**Enunciado**
Devolva, sem nenhuma alteração, o trecho do texto de leitura que começa em "Não se trata" e vai até "hoje parece tenebrosa.".

**Texto de leitura**
---
Carlos Heitor Cony: Folha de São Paulo
Uma onda de insânia, um tsunami moral e financeiro fizeram o Rio de Janeiro dar um tiro no próprio pé. Depois do sucesso indiscutível da Olimpíada (sucesso efêmero, mesmo assim grandioso), a cidade, que continua sendo a capital cultural do Brasil, cantada por gregos e troianos como a mais maravilhosa do mundo em sua parte panorâmica, está amargando os piores momentos da sua história, o inverno de nosso descontentamento ("The winter of our discontent"), que já se transformou num inferno de nossa vergonha.
Não se trata de balas perdidas, guerra de traficantes do Complexo do Alemão e violência generalizada. Desta vez, o furo é mais em cima. São autoridades eleitas pelo povo que se transformam em "Al Capones" subdesenvolvidos, que sangram o dinheiro e a honra da cidade que já foi maravilhosa e hoje parece tenebrosa.
Entre os descalabros da semana que passou, o mais lamentável não foram as prisões de dois ex-governadores e outras autoridades estaduais.
O mais deplorável, e também o mais perigoso, foi a turma que invadiu a Câmara dos Deputados, em Brasília, clamando pela volta dos militares.
Até agora, pelo que se sabe, o Exército permanece em seu papel de "grande mudo". Apesar do recente e truculento movimento de 1964 que se prolongou por 21 anos, o povo, em sua maioria de classe média, começa a pensar numa solução cruenta, que ponha fim à corrupção e à incompetência que tiveram no PT sua maior expressão.
Desta vez não podemos culpar o imperialismo e a gula de países interessados em nossas riquezas naturais. Infelizmente, os desmandos atuais fazem parte do DNA de um povo que amanheceu cantando e agora anoitece chorando. O mais deplorável é que não chegamos ainda ao fundo do poço.
---
**Trechos das entradas**
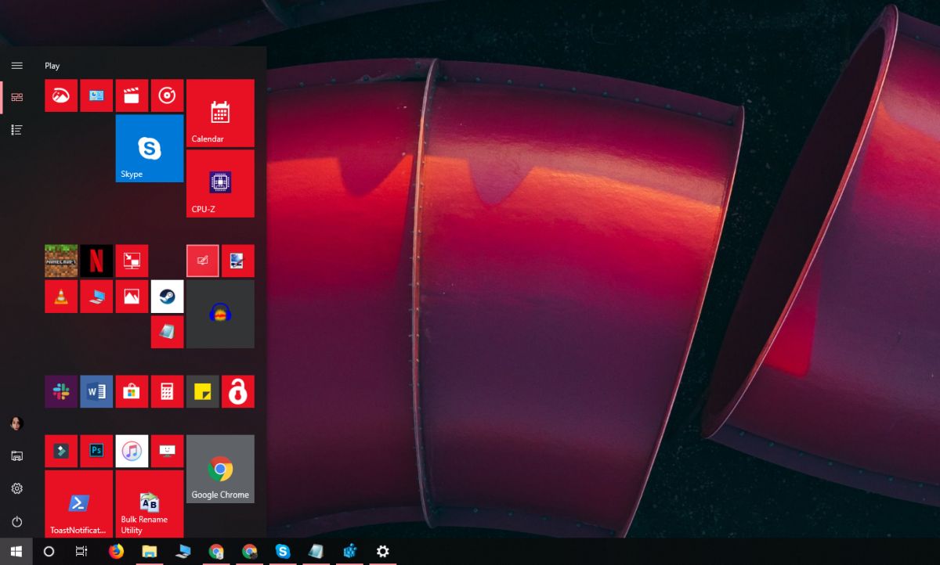The image size is (940, 565).
Task: Open Google Chrome from its tile
Action: click(220, 469)
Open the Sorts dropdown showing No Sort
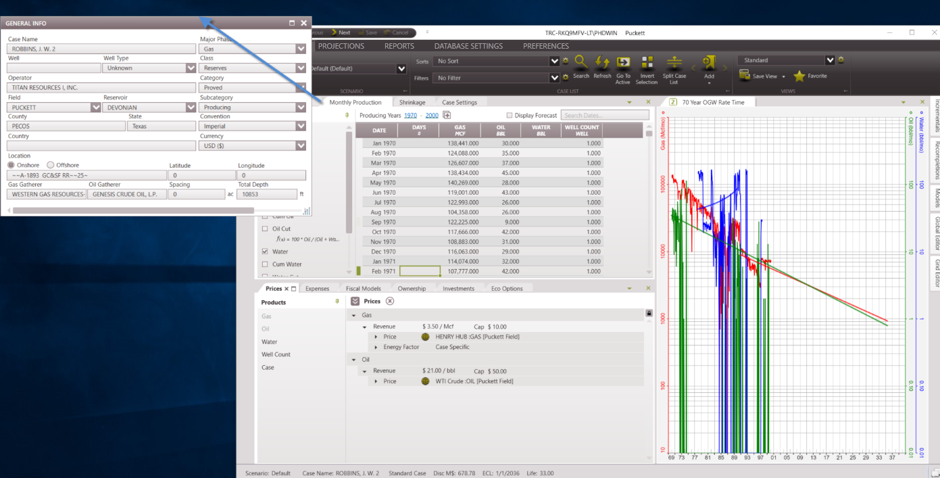 tap(553, 61)
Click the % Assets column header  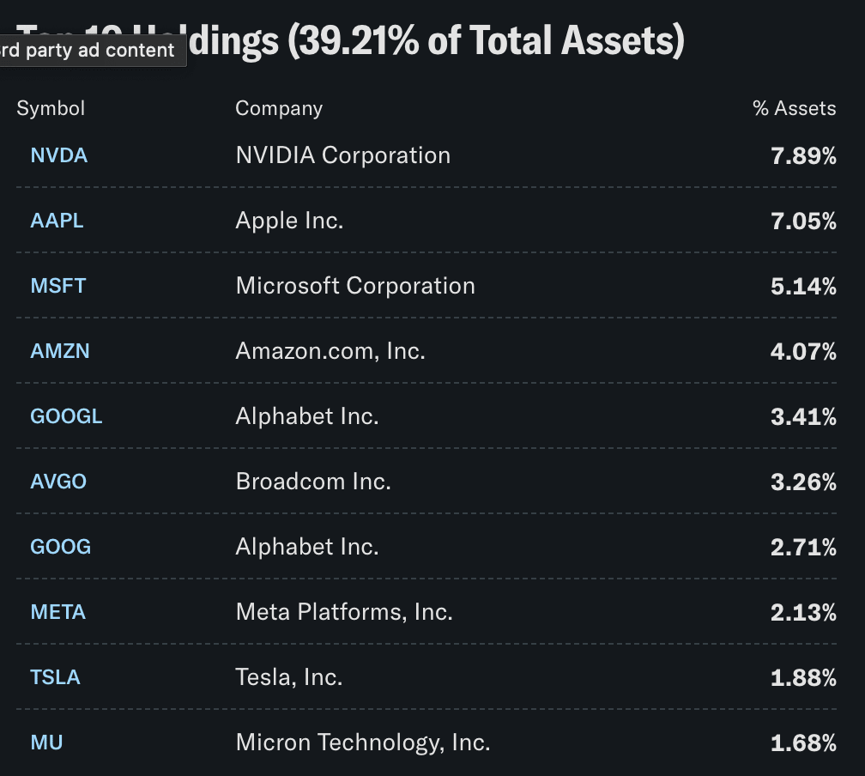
---
**Resolução proposta**
Não se trata de balas perdidas, guerra de traficantes do Complexo do Alemão e violência generalizada. Desta vez, o furo é mais em cima. São autoridades eleitas pelo povo que se transformam em "Al Capones" subdesenvolvidos, que sangram o dinheiro e a honra da cidade que já foi maravilhosa e hoje parece tenebrosa.